* [Stored items]:
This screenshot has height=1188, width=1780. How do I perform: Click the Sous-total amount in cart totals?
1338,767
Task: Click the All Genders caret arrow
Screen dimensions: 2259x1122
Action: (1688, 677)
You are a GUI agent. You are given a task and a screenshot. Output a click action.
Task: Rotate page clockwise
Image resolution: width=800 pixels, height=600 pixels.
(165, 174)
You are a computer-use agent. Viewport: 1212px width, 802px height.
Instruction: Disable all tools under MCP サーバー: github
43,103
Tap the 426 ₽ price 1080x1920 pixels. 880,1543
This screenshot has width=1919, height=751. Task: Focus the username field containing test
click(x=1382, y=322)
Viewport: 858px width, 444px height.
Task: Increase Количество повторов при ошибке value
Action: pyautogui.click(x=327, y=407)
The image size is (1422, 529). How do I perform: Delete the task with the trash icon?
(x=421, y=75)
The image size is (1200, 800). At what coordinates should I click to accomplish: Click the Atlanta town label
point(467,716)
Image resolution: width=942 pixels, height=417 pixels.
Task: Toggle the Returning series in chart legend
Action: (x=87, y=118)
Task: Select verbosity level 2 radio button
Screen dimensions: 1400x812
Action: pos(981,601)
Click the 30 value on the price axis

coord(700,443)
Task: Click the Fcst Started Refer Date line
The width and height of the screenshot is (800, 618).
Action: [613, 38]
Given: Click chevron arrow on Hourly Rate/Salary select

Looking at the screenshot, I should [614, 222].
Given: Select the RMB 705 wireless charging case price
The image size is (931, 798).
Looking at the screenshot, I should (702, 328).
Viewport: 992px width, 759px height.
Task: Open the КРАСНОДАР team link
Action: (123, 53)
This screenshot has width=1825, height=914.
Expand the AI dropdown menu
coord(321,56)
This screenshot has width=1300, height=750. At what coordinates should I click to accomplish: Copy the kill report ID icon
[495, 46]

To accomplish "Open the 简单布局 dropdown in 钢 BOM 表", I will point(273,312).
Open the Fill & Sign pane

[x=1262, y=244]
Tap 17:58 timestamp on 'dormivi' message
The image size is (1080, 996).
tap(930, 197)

* [Task instructions]:
Pull every line containing "agent" from the data.

* [Written solution]:
You are a GUI agent. You are given a task and a screenshot. Output a click action.
You are a computer-use agent. Viewport: 1212px width, 802px height.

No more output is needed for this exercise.